When sketching the map, it’s best to use a tool like ‘The True Size of’ to accurately compare the real size of countries relative to each other. This tool allows you to add a country’s outline to the map, which then resizes automatically to make up for the Mercator projection.

Once you are satisfied with the sketch, open your code editor and create a JavaScript map.

What Is The Best Tool For Creating JavaScript Maps?

FusionCharts for creating maps

The best way to generate a beautiful JavaScript map is to use FusionCharts. FusionCharts comes with a JavaScript API for creating interactive charts and maps on a dashboard. FusionCharts charting library is a powerful data visualization tool that comes with over 100 different charts, such as bar, pie, area, line, donut charts, and heat maps. It also offers more than 2000 map templates covering continents, countries, cities, and regions.

You can use FusionChart’s maps to plot critical geographical data, such as population by state, revenue by regions, survey and election results. FusionCharts also allows you to add markers on the map to pinpoint important places like flight routes and office locations. It supports React, jQuery, and many other major frameworks.

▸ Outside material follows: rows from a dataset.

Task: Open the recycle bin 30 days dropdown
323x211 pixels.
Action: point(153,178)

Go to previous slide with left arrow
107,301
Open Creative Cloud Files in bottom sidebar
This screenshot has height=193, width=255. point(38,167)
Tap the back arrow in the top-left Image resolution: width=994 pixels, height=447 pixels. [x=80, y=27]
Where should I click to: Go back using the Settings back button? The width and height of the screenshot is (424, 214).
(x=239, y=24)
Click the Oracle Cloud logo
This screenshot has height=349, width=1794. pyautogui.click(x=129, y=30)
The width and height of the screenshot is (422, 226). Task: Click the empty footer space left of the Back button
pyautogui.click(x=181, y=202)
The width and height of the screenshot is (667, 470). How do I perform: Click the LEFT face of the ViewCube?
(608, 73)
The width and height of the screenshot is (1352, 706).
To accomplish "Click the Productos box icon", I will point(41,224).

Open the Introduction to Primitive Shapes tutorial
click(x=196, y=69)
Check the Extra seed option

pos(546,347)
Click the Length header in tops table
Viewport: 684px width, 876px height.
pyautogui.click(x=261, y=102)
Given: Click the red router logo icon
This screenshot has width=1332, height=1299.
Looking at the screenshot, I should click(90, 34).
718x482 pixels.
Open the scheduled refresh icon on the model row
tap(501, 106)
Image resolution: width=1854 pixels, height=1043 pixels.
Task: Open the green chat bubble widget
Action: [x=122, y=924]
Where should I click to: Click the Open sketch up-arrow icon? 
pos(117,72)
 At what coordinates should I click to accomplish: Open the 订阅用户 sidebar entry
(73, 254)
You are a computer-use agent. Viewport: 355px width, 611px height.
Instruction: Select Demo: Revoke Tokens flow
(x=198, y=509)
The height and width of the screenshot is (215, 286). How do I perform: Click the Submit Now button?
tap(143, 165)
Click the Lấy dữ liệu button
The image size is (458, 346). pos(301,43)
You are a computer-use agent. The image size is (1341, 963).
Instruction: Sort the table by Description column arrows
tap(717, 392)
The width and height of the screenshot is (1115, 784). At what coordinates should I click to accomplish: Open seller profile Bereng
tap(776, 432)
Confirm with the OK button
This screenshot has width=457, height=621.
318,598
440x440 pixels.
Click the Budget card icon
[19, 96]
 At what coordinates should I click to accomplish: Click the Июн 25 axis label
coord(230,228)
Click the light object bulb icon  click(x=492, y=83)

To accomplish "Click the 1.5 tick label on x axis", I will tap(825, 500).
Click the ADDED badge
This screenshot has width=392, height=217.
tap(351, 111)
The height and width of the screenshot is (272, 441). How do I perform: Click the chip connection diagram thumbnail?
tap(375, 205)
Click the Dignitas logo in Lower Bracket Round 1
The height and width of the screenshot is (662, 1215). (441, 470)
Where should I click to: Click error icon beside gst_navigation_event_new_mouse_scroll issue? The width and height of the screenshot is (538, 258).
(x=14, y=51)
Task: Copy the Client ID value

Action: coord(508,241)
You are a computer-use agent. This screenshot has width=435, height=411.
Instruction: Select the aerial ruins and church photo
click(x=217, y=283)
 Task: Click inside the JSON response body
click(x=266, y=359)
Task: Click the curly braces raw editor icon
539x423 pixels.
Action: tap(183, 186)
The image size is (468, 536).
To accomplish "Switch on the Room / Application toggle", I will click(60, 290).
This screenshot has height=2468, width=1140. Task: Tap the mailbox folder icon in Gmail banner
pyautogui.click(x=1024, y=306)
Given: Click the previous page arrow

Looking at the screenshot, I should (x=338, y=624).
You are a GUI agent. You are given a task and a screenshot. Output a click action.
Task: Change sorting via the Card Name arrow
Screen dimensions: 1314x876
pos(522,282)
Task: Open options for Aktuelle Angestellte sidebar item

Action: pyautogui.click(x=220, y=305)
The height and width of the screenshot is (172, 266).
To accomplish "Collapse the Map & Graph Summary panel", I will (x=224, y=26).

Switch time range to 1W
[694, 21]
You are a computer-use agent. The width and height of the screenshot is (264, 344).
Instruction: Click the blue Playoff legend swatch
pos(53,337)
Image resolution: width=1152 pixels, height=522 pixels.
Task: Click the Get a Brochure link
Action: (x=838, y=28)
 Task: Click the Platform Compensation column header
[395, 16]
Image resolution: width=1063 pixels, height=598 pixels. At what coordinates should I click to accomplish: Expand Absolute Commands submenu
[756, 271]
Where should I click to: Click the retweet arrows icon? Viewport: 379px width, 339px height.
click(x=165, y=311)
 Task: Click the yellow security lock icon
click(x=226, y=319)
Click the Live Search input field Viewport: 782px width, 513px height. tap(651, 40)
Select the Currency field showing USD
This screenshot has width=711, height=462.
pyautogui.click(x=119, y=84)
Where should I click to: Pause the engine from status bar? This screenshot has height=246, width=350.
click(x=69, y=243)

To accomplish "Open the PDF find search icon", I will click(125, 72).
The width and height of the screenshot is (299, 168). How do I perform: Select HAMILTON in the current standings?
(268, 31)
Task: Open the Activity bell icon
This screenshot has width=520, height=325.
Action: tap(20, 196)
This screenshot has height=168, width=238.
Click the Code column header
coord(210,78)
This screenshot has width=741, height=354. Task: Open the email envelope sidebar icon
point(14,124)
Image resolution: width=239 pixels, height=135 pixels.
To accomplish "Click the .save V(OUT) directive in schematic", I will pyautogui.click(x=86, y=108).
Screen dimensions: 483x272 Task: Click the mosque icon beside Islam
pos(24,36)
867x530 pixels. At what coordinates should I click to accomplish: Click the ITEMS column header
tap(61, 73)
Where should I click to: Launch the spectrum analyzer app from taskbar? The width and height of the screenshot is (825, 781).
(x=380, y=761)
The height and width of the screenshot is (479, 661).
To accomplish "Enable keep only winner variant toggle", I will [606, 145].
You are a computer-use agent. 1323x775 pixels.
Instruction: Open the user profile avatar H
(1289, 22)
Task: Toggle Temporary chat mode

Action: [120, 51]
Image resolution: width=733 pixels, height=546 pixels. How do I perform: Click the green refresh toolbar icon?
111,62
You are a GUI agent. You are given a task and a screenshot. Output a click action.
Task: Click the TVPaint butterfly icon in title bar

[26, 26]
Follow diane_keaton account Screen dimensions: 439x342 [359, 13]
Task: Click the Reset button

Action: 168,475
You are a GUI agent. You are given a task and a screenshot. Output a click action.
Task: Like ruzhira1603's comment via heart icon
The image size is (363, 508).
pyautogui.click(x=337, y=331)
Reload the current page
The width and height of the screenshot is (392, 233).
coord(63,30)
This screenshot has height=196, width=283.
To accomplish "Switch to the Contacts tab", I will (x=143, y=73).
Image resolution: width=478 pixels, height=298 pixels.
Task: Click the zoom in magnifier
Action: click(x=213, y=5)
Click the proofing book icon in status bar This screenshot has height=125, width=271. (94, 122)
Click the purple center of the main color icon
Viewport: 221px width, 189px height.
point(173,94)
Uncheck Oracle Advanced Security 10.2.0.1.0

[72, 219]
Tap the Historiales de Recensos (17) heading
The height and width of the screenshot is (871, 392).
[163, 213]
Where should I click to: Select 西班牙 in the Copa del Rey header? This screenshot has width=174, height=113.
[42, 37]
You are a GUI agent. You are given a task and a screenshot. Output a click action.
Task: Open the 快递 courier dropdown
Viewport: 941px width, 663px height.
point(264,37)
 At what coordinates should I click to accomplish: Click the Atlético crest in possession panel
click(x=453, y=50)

Some key maps of FusionCharts include:

World And Continents

  • World
  • World with countries
  • World with Antarctica
  • World 8 regions
  • North America
  • Central America
  • Europe
  • And more!

USA Regions

  • USA – All regions
    • Central region
    • Northeast region
    • Northwest region
  • USA – States
  • And many more!

Final Thoughts

Most world maps are based on Mercator projection, which was designed for navigation. While a Mercator map is great for navigation, when the projection was used to create a map that included the whole world, it didn’t show the true size of countries accurately. For instance, on a Mercator map, Europe appears much larger than it actually is when compared to South America. A more accurate map projection is Authagraph projection, but it’s still a proprietary model.